RECORD EXCERPTS:

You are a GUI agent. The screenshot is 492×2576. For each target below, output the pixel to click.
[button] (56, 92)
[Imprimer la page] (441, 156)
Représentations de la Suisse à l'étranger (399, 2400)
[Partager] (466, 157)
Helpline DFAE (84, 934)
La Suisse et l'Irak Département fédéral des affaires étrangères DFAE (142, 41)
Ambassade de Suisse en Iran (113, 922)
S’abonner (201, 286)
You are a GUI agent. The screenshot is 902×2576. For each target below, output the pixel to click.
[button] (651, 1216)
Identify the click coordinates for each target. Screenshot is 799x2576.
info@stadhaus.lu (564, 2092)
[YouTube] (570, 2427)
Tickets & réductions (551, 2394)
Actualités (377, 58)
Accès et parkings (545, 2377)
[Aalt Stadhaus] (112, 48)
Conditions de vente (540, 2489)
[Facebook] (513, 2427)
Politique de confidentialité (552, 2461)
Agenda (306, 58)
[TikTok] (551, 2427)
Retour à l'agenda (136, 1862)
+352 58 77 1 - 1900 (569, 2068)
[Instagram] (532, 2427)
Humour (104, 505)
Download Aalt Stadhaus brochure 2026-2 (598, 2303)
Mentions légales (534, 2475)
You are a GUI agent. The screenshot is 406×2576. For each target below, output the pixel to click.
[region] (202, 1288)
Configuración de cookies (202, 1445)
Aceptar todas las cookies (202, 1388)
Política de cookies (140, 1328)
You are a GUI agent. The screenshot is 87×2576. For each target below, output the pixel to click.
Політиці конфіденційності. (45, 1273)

WORK TO COMPLETE: Search the records for the string "each", and copy every line that holds it.

EXERCISE ANSWER:
You are a GUI agent. The screenshot is 492×2576. For each target below, output the pixel to click.
You are a GUI agent. The screenshot is 902×2576. For each target below, output the pixel to click.
Identify the click coordinates for each target. Screenshot is 799x2576.
You are a GUI agent. The screenshot is 406×2576. For each target below, output the pixel to click.
You are a GUI agent. The screenshot is 87×2576. For each target below, output the pixel to click.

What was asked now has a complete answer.